Breaking your own rules.
Managing security comes naturally to parents.
“Mom, can I go just this once?”
“Well, it isn’t a school night ... okay.”
“But mooooommm ... everyone else uses GET instead of POST.”
“I don’t care how many of your friends are doing it wrong; YOU are going to do it right.”
“But you said last week that it was okay.”
“That was before I found out this new bit of news. Sorry.”
“That’s not FAIR!!!” (Exit developer, stamping feet and slamming doors.)
“Guess who forgot to lock his workstation—AGAIN?”
“Nobody likes a tattletale. Go back to your office.”
The point is, a good portion of security work is managing and documenting exceptions. Pretty much ALL of firewall management is about exceptions. (That is, if you’re doing it right and starting from a default deny stance.) All remote access is about exceptions. In fact, if you looked at all user management as being about exceptions, you wouldn’t be too far off the mark.

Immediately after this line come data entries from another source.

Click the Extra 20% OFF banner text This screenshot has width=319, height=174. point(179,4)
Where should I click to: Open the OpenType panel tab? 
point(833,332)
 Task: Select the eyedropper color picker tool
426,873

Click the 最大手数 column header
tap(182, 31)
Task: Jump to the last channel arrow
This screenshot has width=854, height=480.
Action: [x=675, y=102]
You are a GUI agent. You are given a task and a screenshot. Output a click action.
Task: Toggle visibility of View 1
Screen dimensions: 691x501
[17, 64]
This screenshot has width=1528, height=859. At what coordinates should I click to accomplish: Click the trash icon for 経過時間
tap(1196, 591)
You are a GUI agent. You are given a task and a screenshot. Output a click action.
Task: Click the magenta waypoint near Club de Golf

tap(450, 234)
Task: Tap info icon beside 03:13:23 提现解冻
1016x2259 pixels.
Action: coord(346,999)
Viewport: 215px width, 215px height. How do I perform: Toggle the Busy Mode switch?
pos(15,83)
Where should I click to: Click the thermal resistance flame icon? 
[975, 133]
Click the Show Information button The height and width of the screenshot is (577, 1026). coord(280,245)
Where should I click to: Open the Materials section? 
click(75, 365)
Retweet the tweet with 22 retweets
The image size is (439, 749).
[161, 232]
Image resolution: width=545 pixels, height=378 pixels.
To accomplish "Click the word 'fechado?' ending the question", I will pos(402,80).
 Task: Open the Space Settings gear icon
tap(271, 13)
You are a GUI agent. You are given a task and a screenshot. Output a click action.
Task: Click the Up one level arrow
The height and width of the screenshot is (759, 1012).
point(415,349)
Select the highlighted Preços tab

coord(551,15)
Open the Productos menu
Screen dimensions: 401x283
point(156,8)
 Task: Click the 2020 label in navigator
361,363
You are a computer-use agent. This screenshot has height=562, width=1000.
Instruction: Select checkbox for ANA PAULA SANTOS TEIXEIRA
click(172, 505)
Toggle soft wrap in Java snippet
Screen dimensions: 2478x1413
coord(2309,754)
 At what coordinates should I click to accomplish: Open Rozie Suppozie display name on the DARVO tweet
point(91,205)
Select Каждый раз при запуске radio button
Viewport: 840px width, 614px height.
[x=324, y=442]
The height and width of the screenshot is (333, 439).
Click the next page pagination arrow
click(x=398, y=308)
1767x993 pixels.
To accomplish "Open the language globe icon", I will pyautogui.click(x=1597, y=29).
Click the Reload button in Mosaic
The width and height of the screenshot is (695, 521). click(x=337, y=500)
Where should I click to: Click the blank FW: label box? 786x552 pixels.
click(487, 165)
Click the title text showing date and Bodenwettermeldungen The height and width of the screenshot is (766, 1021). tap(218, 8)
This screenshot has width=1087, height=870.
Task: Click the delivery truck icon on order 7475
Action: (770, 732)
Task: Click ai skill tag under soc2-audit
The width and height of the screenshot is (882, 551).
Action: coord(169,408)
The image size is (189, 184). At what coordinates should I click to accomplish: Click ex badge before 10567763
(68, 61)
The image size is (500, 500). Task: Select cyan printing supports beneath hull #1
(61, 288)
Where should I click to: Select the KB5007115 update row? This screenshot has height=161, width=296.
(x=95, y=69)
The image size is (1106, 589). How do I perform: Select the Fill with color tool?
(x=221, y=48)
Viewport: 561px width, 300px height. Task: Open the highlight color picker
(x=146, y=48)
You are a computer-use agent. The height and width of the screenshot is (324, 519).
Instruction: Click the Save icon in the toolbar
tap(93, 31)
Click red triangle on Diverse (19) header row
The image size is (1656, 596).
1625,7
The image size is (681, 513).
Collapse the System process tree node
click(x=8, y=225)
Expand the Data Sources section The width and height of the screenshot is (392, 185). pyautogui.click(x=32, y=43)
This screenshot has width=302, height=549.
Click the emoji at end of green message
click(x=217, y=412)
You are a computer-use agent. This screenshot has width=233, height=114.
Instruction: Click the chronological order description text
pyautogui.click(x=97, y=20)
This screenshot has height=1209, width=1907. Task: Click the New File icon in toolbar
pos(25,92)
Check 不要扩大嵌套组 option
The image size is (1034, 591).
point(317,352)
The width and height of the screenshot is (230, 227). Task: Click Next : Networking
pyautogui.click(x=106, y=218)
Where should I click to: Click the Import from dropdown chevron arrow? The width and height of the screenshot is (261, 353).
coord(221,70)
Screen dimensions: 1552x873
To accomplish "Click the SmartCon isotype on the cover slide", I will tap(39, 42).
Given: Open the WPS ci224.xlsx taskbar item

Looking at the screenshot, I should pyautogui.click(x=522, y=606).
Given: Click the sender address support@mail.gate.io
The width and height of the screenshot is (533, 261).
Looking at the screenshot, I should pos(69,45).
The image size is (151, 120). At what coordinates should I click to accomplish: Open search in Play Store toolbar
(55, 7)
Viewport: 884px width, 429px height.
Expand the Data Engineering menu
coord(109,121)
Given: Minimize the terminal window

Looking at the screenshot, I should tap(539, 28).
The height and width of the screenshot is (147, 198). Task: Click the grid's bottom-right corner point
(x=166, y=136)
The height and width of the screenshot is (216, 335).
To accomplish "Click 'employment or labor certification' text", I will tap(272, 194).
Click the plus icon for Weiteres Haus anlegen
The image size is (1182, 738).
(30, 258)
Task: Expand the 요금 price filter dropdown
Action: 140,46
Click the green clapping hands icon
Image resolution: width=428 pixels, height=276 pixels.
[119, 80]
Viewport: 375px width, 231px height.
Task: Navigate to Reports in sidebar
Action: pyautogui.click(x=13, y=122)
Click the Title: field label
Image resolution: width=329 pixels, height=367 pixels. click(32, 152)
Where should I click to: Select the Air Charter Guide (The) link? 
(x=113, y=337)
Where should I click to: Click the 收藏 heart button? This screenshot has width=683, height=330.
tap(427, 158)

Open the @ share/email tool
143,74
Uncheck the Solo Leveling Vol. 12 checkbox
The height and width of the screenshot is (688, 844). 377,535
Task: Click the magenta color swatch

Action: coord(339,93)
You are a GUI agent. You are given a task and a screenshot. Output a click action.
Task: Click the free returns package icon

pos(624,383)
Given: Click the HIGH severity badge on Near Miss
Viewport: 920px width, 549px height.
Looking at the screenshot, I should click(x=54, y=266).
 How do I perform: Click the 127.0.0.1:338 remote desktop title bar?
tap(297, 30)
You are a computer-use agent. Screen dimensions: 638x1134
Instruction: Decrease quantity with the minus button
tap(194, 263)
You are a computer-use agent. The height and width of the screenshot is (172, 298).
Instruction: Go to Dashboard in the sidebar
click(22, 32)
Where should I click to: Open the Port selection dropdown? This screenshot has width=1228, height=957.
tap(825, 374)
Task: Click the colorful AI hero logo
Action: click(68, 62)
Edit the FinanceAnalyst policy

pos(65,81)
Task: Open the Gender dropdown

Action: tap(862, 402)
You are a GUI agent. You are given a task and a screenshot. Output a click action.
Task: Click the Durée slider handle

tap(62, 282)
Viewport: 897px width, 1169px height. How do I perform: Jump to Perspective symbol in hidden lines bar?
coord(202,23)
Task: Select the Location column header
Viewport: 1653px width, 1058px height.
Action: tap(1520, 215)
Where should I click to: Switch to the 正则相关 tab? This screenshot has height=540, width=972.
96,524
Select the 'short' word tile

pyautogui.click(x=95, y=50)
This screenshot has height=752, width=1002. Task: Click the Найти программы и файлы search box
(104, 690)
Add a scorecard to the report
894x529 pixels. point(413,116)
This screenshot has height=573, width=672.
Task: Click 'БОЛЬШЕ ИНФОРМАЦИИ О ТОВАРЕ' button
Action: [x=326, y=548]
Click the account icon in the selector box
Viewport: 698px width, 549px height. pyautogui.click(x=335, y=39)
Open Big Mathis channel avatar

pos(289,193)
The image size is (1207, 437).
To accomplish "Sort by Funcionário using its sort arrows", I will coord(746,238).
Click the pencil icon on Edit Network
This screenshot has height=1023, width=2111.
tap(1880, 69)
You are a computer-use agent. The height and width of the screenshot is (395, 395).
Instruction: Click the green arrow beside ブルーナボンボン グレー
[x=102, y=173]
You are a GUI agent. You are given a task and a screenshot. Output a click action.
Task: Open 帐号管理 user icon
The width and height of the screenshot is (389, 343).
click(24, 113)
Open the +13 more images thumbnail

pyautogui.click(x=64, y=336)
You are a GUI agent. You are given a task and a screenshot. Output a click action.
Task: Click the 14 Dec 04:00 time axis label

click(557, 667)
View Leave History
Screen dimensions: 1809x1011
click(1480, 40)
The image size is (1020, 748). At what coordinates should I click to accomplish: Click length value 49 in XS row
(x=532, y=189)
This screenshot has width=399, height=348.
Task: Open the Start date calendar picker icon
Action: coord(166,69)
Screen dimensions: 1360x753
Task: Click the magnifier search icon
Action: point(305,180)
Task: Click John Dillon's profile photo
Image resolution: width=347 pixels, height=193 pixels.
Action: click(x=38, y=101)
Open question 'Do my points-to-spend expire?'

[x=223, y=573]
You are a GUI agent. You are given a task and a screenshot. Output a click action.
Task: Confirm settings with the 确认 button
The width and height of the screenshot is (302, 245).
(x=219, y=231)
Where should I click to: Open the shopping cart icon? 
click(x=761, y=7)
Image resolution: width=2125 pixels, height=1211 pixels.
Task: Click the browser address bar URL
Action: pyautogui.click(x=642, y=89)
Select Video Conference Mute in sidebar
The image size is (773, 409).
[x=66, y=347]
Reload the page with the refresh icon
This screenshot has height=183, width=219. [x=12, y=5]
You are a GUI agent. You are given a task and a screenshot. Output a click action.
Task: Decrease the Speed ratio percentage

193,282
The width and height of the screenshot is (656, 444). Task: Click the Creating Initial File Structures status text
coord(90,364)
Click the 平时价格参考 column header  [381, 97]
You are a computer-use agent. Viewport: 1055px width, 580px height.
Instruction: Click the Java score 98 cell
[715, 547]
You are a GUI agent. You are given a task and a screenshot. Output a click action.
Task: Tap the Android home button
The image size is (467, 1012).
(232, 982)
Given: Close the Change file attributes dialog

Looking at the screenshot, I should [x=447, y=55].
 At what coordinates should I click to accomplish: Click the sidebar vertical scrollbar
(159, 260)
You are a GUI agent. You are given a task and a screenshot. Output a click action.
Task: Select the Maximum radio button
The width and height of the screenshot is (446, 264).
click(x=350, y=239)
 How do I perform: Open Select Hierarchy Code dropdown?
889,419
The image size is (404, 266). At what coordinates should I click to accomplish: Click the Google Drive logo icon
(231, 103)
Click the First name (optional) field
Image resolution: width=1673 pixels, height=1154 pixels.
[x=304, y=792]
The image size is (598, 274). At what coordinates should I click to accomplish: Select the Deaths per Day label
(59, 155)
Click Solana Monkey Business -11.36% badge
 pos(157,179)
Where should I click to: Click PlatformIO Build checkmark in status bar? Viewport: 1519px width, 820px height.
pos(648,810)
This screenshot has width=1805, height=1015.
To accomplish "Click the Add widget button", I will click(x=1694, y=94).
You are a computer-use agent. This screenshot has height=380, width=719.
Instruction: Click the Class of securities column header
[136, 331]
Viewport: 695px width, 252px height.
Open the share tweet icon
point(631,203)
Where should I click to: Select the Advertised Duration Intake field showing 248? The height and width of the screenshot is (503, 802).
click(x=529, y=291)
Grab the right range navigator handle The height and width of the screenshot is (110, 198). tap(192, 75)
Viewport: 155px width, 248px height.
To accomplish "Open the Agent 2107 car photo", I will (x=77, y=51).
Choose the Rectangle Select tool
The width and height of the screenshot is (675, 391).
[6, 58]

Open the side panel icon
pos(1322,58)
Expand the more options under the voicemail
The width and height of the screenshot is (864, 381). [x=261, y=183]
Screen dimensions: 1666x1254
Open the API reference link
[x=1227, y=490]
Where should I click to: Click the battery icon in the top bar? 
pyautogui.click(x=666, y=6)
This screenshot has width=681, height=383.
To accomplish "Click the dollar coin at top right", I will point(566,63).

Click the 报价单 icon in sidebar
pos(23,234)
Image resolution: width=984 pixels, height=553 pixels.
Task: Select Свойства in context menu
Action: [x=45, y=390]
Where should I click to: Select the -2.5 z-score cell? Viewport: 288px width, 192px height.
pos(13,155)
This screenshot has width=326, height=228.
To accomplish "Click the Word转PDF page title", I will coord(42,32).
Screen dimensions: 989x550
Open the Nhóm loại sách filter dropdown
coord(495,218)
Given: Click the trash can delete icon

That’s why I wish that security vendors had much more support for user annotation in their products. Take any vulnerability scan. The first thing you’re going to do is weed out the false positives: the ones where the scanner mis-identifies the platform, the ones where you don’t consider it a problem, and the ones where you know you ought not to be doing it in an ideal world, but you have to because of some brain-dead six-year-old product (or antiquated business partner).
Now, how do you track those so that you don’t have to weed them out AGAIN for the next scan? How do you document those when the auditors come in and ask you for the output? How do you keep track of who approved them, and why?
Same thing with compliance tools. How do you mark something as “To be done next year when we have the budget, now get off my back”?
And how do you track these over time, over multiple sites? How do you mark that Antwerp has taken care of this issue because they only have 20 hosts in their one office, but New York will probably NEVER get it done until they upgrade to Vista?
How do you document the decision to let J. Random Developer create 200 of his own testing accounts because he just can’t test his application any other way? How do you post a flag to follow up later and make him delete them all when he’s done? (“I want you home by ten, young man—and that’s final!”)
Right now, too much of security rests on institutional knowledge that may or may not be documented, but certainly isn’t documented anywhere near the scene of the crime. And none of it’s centralized to make it easy for me to print out and hand to a security analyst who’s trying to figure out why we have port 31337 open to an IP range in Qbekistan, accessing a workstation that’s running NeXTstep. Short of a big-ass Excel spreadsheet, I don’t know how to keep track of what I approved for whom, for what reasons, and for how long, in every area where I make decisions on a daily basis.
Do you treat every login and every network connection as an exception? If so, how do you document them so that someone else can find and read them?